Breaking News on Supplements & Nutrition - Europe
September 29, 2005
Flavanols, the natural chemicals found in chocolate, fruits and tea, can boost the levels of nitric oxide in the blood of smokers and reverse some of the smoking-related damage to blood vessels, say German researchers.
Previous research has already shown that flavonols protect blood vessel health and it is therefore thought that they should benefit the heart. But the new study, reported in the 4 October issue of the Journal of the American College of Cardiology (vol 46, pp1276-1283), is important because it demonstrates these benefits in smokers, people that have raised risk of heart disease.

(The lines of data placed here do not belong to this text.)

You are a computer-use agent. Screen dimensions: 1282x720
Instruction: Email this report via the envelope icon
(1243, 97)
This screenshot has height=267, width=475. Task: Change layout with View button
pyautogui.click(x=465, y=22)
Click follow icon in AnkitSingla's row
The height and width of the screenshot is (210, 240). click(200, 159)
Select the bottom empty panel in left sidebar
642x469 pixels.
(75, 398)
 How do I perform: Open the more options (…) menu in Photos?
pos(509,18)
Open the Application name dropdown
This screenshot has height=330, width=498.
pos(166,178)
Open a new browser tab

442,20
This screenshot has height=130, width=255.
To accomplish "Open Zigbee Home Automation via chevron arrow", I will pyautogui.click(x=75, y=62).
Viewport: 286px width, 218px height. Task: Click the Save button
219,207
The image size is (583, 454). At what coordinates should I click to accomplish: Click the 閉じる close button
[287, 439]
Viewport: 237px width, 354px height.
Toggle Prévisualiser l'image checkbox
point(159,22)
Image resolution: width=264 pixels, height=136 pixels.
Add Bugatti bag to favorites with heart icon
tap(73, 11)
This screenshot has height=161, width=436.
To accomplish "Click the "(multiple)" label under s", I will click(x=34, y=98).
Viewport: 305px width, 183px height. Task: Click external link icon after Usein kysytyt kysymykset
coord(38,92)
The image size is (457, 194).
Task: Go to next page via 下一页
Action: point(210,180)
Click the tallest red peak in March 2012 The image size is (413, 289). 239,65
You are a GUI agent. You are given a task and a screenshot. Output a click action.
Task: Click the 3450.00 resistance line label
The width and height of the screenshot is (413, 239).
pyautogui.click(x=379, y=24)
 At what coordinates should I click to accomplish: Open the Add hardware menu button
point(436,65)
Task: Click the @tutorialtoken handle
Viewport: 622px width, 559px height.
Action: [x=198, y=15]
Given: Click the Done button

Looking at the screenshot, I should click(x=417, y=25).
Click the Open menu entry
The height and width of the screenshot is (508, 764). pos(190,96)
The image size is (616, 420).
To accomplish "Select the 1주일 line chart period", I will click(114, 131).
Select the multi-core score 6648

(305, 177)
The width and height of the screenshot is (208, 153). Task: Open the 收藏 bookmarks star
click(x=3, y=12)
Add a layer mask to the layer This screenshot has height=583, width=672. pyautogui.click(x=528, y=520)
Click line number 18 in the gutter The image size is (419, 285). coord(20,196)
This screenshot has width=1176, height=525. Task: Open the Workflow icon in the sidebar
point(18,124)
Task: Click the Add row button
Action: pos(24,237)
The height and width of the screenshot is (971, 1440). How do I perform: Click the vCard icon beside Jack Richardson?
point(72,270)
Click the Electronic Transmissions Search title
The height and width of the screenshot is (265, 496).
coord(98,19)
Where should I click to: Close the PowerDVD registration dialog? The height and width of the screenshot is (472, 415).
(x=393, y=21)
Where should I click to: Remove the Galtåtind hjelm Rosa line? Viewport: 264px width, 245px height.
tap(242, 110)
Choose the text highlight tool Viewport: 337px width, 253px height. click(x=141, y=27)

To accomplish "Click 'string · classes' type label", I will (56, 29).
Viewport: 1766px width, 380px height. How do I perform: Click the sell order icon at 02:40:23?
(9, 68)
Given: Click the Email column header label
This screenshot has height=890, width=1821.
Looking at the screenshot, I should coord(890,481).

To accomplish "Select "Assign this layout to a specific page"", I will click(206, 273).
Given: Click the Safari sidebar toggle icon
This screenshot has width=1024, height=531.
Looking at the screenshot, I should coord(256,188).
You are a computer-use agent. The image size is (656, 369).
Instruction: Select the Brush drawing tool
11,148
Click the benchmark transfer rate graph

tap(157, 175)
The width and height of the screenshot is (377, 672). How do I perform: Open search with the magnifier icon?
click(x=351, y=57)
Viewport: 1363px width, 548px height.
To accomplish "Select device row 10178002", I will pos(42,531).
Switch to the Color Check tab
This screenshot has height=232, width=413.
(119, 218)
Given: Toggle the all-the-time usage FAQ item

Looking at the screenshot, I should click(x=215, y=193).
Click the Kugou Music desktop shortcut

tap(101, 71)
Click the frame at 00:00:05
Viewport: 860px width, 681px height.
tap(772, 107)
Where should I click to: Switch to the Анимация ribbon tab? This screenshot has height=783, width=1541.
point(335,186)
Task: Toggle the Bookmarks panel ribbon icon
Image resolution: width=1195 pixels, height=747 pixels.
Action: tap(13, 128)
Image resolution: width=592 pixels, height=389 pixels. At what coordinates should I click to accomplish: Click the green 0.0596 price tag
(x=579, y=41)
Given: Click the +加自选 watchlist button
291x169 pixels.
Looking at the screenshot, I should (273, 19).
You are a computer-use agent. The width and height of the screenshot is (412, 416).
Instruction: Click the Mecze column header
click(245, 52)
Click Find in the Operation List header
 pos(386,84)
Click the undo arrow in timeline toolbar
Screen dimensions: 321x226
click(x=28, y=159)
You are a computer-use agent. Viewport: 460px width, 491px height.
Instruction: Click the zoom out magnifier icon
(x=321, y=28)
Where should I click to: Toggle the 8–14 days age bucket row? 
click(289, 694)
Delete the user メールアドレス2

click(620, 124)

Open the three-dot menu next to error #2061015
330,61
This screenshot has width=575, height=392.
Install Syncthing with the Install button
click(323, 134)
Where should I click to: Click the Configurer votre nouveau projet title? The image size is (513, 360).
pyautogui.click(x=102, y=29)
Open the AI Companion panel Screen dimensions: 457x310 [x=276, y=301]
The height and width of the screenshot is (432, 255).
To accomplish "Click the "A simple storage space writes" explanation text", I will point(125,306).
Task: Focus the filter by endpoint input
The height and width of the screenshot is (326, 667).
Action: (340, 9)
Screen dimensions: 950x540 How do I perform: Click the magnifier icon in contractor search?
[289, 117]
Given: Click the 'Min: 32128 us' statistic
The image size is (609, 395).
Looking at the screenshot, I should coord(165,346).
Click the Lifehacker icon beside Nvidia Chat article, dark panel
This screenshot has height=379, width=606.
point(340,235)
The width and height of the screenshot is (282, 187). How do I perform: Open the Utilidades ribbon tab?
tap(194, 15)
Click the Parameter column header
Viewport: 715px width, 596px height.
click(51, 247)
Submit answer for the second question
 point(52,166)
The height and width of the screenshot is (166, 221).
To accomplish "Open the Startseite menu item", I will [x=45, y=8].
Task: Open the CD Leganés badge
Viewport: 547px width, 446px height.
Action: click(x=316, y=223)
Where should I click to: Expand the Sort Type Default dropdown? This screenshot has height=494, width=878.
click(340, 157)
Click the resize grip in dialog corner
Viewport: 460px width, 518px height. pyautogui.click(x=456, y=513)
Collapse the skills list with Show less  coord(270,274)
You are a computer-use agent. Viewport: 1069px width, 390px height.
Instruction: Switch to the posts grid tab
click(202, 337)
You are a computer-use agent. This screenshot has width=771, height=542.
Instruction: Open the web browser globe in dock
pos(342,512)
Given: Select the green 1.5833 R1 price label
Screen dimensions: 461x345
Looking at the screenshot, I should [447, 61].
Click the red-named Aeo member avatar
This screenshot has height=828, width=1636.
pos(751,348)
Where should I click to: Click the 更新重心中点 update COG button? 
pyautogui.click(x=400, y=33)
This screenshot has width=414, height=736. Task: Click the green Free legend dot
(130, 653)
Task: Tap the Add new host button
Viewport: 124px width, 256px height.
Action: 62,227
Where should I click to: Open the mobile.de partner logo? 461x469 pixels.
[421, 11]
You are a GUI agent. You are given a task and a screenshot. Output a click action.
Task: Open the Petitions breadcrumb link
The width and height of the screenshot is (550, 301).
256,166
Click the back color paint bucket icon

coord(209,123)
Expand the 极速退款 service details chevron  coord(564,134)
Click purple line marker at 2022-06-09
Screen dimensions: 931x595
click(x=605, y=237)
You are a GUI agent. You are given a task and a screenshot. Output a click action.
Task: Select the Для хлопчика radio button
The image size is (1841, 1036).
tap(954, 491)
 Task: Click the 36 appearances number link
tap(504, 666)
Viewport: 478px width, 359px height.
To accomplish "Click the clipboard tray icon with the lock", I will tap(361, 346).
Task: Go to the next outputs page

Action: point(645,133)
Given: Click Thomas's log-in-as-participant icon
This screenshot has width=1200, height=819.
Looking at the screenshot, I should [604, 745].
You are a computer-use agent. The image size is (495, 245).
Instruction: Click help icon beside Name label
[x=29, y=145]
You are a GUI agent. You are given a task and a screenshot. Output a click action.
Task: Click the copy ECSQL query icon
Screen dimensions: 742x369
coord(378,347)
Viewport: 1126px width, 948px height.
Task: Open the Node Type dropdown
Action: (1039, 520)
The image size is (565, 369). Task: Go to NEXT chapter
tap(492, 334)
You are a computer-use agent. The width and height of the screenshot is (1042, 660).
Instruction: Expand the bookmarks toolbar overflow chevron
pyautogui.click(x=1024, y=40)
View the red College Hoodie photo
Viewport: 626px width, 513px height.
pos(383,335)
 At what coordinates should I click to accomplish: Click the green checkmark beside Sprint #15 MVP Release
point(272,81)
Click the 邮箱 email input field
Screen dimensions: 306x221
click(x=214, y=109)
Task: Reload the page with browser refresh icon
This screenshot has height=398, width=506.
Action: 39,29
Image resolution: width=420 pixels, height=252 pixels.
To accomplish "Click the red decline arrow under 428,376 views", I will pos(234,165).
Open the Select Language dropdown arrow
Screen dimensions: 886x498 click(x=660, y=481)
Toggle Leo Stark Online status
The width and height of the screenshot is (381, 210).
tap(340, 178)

Smokers’ blood vessels tend to respond poorly to changes in blood flow, possibly related to impairments in how nitric oxide sends signals to the inner lining, the endothelium, of blood vessels.
This impaired endothelial function is a marker for increased risk of cardiovascular disease.
Dr Malte Kelm from the Heinrich-Heine-University in Duesseldorf and his team recruited 12 healthy smokers in their early 30s for their double-blind, crossover study.
On the first day they were given either a cocoa drink made by Mars that is specially enriched in flavanols or a drink that tasted the same, but contained very low levels of flavanols, and then crossed over on the second day.
Circulating nitric oxide levels and blood vessel responses (or the flow-mediated dilation) were measured before drinking the cocoa and again two hours later.
There were significant increases in circulating nitric oxide and flow-mediated dilation after ingestion of drinks containing 176 to 185 milligrams of flavanols, a dose potentially exerting maximal effects. These changes correlated with increases in flavanol metabolites.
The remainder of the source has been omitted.